Prosperity for posterity is the promise of the VI Customs Zone
Belongers only, Non-Belongers welcome
I have another strategic element to add to the mix when considering creating the Virgin Islands Customs Zone: Autonomous Area. When the discussion begins in ernest and we sit down in our digital circle to figure out how to do this customs zone, we need to consider if becoming an autonomous area would be of benefit to us as Virgin Islanders.
As I see it both the U.S. and British Virgin Islands could be seen as autonomous areas now. An autonomous administrative division is a subnational administrative division or internal territory of a sovereign state that has a degree of autonomy—self-governance—under the national government.
According to Native News Online, Michigan has 12 tribes* currently recognized by the federal government. They are considered sovereign states within the larger state and therefore are also autonomous administrative divisions.
When you ask, what benefit could it be to be an automous area within the United States, simply look at the sovereignity of these Indian tribes.
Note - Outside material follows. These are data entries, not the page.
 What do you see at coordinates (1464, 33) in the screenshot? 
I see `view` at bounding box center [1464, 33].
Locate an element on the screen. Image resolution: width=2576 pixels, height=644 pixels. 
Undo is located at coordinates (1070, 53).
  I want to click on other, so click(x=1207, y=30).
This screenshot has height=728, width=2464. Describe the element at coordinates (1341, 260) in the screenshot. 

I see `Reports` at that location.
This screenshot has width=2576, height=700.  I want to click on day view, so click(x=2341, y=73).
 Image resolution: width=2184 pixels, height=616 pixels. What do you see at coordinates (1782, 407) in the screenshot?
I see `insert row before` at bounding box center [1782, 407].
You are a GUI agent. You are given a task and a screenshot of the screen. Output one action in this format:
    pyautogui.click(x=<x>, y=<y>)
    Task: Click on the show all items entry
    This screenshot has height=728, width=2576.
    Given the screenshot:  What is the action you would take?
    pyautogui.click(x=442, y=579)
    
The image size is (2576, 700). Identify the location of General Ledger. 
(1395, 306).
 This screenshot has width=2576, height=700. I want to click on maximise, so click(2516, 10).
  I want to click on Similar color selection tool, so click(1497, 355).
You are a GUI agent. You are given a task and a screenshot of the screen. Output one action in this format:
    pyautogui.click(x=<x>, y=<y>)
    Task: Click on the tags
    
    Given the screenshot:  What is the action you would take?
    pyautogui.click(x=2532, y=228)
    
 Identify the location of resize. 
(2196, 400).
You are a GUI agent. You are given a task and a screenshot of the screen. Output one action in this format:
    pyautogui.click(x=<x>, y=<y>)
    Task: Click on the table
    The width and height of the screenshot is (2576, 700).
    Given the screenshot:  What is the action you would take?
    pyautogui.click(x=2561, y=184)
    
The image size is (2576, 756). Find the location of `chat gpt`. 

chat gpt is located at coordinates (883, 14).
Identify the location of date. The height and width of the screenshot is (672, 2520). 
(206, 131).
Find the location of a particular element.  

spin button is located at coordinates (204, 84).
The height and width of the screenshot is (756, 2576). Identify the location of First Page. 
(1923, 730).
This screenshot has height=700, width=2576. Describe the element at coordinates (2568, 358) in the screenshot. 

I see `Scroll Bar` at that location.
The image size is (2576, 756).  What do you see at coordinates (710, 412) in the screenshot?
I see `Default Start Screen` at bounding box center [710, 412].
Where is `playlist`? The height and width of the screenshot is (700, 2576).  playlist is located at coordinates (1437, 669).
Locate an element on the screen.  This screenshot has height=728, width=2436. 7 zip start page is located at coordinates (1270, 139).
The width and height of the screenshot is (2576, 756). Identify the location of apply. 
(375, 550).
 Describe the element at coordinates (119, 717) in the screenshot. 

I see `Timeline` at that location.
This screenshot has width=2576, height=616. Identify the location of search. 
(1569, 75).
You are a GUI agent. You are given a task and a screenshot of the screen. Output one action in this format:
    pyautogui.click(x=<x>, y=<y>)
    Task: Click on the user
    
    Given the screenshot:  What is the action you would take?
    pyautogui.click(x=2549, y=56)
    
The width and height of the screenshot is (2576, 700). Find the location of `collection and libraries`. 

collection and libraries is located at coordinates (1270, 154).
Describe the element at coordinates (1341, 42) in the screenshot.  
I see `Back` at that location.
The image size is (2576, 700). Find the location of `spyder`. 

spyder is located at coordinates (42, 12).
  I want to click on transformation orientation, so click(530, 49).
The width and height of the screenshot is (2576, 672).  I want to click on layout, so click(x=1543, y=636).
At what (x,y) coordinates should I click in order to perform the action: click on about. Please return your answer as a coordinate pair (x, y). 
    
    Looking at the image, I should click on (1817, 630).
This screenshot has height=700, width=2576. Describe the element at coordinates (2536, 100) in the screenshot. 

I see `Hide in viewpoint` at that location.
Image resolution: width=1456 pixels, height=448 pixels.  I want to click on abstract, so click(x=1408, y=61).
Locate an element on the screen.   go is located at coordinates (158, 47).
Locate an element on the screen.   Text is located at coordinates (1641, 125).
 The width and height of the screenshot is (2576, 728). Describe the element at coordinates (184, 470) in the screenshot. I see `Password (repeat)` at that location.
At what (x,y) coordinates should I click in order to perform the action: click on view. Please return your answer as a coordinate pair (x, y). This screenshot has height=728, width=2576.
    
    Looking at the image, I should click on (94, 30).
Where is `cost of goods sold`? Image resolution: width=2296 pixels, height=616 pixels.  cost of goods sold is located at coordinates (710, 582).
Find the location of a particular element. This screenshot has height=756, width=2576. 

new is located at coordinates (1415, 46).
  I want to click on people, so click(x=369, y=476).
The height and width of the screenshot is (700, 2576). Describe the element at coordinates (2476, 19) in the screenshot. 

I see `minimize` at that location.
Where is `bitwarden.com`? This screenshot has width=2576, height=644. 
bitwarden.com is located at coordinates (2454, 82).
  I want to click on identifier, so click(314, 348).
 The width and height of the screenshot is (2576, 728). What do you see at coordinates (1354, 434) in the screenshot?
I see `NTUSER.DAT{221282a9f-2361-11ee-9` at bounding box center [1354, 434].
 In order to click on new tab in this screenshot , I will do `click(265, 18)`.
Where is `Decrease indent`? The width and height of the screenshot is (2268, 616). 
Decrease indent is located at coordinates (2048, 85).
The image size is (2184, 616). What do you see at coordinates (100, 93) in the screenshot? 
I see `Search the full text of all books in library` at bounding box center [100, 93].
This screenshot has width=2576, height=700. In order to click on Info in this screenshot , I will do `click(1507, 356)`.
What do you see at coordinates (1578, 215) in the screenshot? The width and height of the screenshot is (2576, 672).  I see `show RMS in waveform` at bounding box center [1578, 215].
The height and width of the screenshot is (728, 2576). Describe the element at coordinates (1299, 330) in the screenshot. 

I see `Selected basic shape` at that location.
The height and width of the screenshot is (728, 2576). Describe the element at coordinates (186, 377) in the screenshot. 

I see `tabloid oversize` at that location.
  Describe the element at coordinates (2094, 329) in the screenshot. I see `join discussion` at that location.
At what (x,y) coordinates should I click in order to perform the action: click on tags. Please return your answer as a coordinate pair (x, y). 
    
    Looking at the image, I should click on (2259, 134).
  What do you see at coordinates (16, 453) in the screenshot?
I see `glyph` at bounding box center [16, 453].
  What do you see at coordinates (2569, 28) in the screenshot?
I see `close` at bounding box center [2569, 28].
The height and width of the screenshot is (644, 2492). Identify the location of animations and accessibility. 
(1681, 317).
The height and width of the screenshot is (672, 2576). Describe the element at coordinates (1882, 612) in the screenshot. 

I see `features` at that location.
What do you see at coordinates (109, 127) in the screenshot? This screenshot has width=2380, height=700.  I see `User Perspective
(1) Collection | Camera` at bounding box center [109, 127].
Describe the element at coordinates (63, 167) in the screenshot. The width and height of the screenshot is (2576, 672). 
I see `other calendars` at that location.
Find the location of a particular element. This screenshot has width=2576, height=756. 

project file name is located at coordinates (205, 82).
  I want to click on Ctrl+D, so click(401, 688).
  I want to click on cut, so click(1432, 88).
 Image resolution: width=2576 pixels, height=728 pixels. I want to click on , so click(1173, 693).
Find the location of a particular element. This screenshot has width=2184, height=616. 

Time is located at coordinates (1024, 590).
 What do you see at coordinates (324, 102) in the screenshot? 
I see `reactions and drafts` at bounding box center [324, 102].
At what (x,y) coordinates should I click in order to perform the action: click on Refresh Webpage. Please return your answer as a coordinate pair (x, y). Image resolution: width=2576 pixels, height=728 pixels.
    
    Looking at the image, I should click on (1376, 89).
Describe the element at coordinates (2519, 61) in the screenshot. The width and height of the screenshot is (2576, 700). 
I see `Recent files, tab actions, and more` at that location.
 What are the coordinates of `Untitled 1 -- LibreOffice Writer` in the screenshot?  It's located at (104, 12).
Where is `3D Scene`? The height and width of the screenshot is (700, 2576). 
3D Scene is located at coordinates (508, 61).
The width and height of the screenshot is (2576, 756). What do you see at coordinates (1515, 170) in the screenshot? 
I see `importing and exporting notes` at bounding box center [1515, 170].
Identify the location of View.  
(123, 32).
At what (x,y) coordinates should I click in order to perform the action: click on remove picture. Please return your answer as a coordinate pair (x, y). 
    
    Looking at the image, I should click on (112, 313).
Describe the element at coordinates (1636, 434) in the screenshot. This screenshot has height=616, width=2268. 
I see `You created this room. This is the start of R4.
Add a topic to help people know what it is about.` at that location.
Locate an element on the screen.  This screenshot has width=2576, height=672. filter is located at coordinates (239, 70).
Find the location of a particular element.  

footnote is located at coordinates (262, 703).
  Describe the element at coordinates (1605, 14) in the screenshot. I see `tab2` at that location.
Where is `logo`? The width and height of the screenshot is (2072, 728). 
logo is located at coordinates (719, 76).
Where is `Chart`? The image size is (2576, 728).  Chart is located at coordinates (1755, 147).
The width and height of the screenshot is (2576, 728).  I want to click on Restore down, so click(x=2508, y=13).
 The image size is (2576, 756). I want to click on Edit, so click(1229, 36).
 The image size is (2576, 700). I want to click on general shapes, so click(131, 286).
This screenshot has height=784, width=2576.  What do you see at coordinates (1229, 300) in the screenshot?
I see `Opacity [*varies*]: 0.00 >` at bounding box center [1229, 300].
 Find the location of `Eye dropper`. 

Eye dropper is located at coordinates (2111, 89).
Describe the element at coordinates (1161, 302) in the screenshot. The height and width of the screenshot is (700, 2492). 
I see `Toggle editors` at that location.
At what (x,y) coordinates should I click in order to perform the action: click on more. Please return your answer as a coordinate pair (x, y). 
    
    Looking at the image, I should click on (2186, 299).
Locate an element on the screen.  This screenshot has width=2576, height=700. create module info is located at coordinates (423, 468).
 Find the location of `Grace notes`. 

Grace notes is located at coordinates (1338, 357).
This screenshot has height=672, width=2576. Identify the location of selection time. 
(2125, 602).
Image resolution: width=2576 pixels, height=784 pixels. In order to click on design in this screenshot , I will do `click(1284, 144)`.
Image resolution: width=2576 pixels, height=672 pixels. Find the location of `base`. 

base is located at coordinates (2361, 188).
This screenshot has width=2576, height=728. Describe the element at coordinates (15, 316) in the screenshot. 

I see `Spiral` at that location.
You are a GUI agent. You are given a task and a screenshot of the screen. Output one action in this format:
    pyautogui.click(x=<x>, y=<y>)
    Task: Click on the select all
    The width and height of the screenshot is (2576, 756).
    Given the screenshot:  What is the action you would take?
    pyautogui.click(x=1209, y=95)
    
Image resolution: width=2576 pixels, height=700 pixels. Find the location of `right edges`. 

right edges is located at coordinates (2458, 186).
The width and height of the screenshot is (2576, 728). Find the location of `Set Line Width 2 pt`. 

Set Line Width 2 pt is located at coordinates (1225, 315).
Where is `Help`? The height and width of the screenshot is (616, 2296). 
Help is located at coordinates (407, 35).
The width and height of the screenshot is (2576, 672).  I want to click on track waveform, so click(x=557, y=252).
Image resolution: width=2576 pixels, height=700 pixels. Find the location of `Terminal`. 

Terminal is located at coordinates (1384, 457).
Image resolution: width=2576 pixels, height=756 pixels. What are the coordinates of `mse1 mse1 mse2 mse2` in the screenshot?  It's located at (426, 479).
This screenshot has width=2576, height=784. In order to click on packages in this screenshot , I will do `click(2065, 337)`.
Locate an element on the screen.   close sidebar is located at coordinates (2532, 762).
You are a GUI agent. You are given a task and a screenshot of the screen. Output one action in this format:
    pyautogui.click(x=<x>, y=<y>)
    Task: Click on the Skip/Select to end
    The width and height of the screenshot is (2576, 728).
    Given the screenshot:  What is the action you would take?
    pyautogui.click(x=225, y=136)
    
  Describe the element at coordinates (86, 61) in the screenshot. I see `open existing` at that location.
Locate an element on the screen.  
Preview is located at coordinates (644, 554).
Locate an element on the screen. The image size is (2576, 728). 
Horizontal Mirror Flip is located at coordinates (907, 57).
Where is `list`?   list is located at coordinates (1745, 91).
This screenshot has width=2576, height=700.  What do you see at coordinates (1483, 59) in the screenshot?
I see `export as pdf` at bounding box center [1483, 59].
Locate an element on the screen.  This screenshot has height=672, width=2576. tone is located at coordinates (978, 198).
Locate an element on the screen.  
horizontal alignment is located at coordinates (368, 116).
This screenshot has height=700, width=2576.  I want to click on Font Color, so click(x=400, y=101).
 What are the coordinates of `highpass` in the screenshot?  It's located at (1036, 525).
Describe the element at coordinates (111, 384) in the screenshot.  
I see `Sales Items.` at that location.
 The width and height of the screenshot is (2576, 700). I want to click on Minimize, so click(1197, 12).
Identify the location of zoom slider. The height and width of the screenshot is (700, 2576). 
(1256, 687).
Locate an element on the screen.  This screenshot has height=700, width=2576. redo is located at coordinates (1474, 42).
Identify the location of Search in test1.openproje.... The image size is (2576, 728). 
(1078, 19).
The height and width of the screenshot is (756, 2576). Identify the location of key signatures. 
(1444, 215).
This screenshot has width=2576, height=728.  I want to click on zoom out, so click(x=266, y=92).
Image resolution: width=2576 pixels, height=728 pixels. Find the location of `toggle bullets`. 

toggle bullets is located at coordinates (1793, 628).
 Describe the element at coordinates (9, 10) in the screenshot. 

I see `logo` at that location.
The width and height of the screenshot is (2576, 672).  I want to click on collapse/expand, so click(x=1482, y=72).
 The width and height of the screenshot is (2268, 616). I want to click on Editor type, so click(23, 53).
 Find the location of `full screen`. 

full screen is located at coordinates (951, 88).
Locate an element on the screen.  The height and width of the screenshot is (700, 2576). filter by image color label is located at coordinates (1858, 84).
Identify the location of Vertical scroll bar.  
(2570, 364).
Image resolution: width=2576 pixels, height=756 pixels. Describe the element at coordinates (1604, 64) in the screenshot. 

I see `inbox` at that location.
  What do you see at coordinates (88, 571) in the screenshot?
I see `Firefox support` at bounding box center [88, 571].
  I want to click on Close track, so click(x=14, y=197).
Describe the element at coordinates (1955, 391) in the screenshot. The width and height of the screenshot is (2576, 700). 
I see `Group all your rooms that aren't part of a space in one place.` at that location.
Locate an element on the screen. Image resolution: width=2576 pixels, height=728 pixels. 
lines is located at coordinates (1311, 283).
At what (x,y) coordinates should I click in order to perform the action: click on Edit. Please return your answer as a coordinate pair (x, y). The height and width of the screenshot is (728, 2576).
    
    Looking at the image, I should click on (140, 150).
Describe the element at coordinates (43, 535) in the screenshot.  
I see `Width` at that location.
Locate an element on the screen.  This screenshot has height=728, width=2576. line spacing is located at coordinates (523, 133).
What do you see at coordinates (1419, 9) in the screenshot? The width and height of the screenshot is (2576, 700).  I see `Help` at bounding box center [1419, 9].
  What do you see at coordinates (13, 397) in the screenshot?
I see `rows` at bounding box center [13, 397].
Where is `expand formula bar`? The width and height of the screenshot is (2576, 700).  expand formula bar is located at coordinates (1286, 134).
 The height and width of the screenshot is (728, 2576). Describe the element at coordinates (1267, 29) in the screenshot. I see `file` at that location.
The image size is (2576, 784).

It is more than the lure of casino money. In the USVI we have the right to create casinos now. It is more in the area of self-rule, Earth stewardship and the territory that entails.
Indian tribes in the United States are growing in strength and importance and as they grow they reveal new patterns where other autonomous areas can thrive. Ours would be one of those. Currently, we are two autonomous areas connected in geography but disconnected by design. Divided we serve two masters when united we could have two masters serving us.
As the Virgin Islands Customs Zone we are focused on import and export trade, but by creating the zone, we also create a governing standard which can be extended to social standards. The social standards in the British Virgin Islands are more restrictive than those in the US Virgin Islands as witnessed when you enter a BVI port of entry. There is a line for Belongers and another marked Non-Belongers. In the USVI there is no such standard.
This is one area that could make an amalgamaton like this impossible. The standards of both territories are different enough to be noticeble among individuals. In a crowd of brown-skinned Virgin Islanders you could not pick out the BV Islanders from the USV Islanders, but hear them talk, see them functioning among themselves and suddently they shape themselves into two different groups of people. Mixing them to form one would be the work of centuries, but there is no need of that to form the Virgin Islands Customs Zone, which seen as an autonomous administration division becomes a sovereign state within two nations Great Britain and the United States.
The nexus of these two best of allies in the South Atlantic feels like the completion of something that didn’t know it needed to be completed. It’s a happy alliance on the macro and micro scale. The US and Great Britain will see themselves as parents of this child of which they are both responsible. And as you know, the strangest bed fellows will stay together if just for the sake of the children. So in this way, creating the Virgin Islands Customs Zone is a bond of peace between two already well-bonded nations.
What would it do for us and how it will work is part of the fun of creation. It’s the discovery of what we have and the shaping of it. What if, for instance, we were to create it so the VI Customs Zone was the only place to repatriot US Foreign Corporation profits. (That’s trillions of dollars, mehsahn.) The USVI has the experience of the FSC evolution, giving them 37 years of dealing with US corporations’s foreign sales, and the BVI has one of the best international business statues in the world, or did last time I looked. Amalgamate that experience and knowledge into one Virgin Islands Customs Zone and we secure our own prosperity for posterity independent of both parent countries.